▸ **YOUR INSTRUCTIONS**: According to the court opinion excerpt, in what year was the fourth room added to the house?

▸ **DOCUMENT SEGMENT**:
Coming then to the question whether or not the contract entered into was in accordance with the parol agreement or was executed fraudulently, we find the positive testimony of appellee that he was to purchase the house for the sum of $1600 on partial payments and appellant was to build a fence around the property. This is denied with equal positiveness by appellant. Appellee’s testimony concerning the purchase price, however, is corroborated by the testimony of certain of appellee’s witnesses concerning what took place on April 19, when the written contract was executed. Mike Rapats testified that he was present when the contract was executed; that appellant read the contract, saying that the purchase price was to be $1600; that as he remembered the agreement appellant was to do some repair work but he did not read who was to pay for it. Theresa Rapats testified that appellant said to her: “Isn’t that nice; for $1600 I sfell property and I put up fence, too.” This witness admitted that she had some feeling against appellant by reason of former transactions. George Nemeth, who was offered as a witness for the defense, stated that appellant read the contract and afterwards asked him if he wanted to read it, and he said he did not; that he asked Rapats if he wanted to read it, and he said he did not; that he offered it to appellee, but that appellee did not have his glasses and could not see good and said that it was all right. He stated that appellant did not read the part of the contract referring to the payment of the cost of the fourth room. John Varga, who did janitor work for appellant, testified for appellant that he saw him give appellee a yellow paper not long after the contract of April 19 was executed; that he heard appellant and appellee talking about the price of the house, and appellant said the price would be $1600 but appellee would have to pay added expense of building. Rose Weiss, daughter of appellant, corroborates Varga concerning the making of the contract, testifying that it was all read over aloud by appellant and by the wit'ness Rapats. Appellant also offered the testimony of John Fechte, the notary public before whom the contract was acknowledged, who stated that he asked appellee if he understood the contract and he replied that he did.
Under the rule as stated, a fiduciary relation having been established, the burden rested upon appellant to show that the contract entered into between him and appellee was free from any unfair advantage or over-reaching on his part. An examination of the testimony in the record convinces us that he has not sustained that burden. The witnesses for appellee, aside from Mrs. Rapats, who admits that she has a feeling against the appellant, appear not to have any interest in the outcome of this suit. Appellee’s testimony seems further corroborated by the proof in the record that the house referred to in the contract as one of three rooms, with a fourth to be added, was in fact a four-room house; that the fourth room had been added in 1916, approximately three years prior to the making of the contract. There would appear, therefore, to be no reason for making a provision in the contract providing for payment for the fourth room. It seems at least unusual that such cost, if to be included at all, was not added to the contract price. The bill charges, and the proof shows, that appellee had paid the entire sum of $1600 claimed by him to have been the purchase price. We are of the opinion that the chancellor did not err in decreeing that the contract be reformed and performed when reformed.

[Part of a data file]
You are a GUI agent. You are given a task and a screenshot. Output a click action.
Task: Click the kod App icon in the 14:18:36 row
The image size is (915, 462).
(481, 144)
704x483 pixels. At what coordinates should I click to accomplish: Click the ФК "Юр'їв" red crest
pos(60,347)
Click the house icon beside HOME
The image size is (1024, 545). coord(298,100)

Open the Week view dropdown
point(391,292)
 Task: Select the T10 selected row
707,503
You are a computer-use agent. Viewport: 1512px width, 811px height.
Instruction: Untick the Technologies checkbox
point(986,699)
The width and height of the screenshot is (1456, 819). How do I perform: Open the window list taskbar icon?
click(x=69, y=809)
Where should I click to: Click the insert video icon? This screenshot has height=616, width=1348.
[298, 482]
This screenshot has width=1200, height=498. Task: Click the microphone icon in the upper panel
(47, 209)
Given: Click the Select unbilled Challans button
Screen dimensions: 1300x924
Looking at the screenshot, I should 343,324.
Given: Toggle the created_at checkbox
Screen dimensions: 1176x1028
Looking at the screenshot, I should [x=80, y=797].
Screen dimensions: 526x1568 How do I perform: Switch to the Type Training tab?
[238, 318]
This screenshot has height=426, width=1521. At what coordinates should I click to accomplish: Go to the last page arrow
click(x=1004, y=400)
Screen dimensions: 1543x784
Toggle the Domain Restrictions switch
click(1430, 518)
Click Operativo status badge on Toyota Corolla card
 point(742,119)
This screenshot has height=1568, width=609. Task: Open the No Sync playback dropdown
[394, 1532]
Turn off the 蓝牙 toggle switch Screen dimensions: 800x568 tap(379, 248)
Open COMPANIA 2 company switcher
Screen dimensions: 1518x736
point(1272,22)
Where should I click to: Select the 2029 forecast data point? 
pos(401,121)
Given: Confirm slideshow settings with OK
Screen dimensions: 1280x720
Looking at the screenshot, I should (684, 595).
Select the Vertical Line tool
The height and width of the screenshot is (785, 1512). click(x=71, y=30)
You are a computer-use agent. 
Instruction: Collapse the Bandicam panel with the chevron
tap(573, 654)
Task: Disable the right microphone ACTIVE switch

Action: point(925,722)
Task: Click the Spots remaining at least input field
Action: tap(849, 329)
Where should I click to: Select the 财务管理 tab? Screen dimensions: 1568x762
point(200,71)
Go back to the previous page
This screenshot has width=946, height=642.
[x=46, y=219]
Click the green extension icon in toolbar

▸ **EXPECTED OUTPUT**: 1916